Saved entries:
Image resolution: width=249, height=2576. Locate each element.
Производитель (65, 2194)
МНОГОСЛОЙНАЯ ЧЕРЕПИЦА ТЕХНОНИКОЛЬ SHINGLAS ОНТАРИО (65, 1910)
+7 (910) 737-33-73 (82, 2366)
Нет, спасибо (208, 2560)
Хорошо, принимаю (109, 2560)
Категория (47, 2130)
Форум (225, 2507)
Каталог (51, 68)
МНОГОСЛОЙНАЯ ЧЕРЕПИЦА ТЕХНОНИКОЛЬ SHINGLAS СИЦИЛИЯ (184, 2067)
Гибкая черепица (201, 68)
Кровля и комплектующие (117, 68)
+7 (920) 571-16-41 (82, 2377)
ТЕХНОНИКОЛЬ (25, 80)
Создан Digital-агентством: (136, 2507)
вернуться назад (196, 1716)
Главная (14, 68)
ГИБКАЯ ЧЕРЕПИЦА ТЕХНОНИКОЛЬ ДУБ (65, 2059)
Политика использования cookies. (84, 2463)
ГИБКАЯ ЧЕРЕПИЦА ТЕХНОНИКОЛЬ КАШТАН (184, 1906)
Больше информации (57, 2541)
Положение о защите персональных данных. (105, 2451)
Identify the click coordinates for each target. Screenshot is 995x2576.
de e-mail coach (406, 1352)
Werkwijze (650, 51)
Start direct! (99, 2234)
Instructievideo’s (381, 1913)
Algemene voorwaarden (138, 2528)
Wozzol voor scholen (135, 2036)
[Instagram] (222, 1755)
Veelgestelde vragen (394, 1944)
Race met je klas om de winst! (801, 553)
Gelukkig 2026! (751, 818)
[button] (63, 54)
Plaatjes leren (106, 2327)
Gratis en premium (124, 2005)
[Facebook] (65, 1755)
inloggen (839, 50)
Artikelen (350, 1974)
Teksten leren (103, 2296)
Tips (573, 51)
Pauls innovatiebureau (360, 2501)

EXERCISE: Each line above is to be repeated exactly.

EXPECTED ANSWER:
Image resolution: width=249, height=2576. Locate each element.
Производитель (65, 2194)
МНОГОСЛОЙНАЯ ЧЕРЕПИЦА ТЕХНОНИКОЛЬ SHINGLAS ОНТАРИО (65, 1910)
+7 (910) 737-33-73 (82, 2366)
Нет, спасибо (208, 2560)
Хорошо, принимаю (109, 2560)
Категория (47, 2130)
Форум (225, 2507)
Каталог (51, 68)
МНОГОСЛОЙНАЯ ЧЕРЕПИЦА ТЕХНОНИКОЛЬ SHINGLAS СИЦИЛИЯ (184, 2067)
Гибкая черепица (201, 68)
Кровля и комплектующие (117, 68)
+7 (920) 571-16-41 (82, 2377)
ТЕХНОНИКОЛЬ (25, 80)
Создан Digital-агентством: (136, 2507)
вернуться назад (196, 1716)
Главная (14, 68)
ГИБКАЯ ЧЕРЕПИЦА ТЕХНОНИКОЛЬ ДУБ (65, 2059)
Политика использования cookies. (84, 2463)
ГИБКАЯ ЧЕРЕПИЦА ТЕХНОНИКОЛЬ КАШТАН (184, 1906)
Больше информации (57, 2541)
Положение о защите персональных данных. (105, 2451)
Identify the click coordinates for each target. Screenshot is 995x2576.
de e-mail coach (406, 1352)
Werkwijze (650, 51)
Start direct! (99, 2234)
Instructievideo’s (381, 1913)
Algemene voorwaarden (138, 2528)
Wozzol voor scholen (135, 2036)
[Instagram] (222, 1755)
Veelgestelde vragen (394, 1944)
Race met je klas om de winst! (801, 553)
Gelukkig 2026! (751, 818)
[button] (63, 54)
Plaatjes leren (106, 2327)
Gratis en premium (124, 2005)
[Facebook] (65, 1755)
inloggen (839, 50)
Artikelen (350, 1974)
Teksten leren (103, 2296)
Tips (573, 51)
Pauls innovatiebureau (360, 2501)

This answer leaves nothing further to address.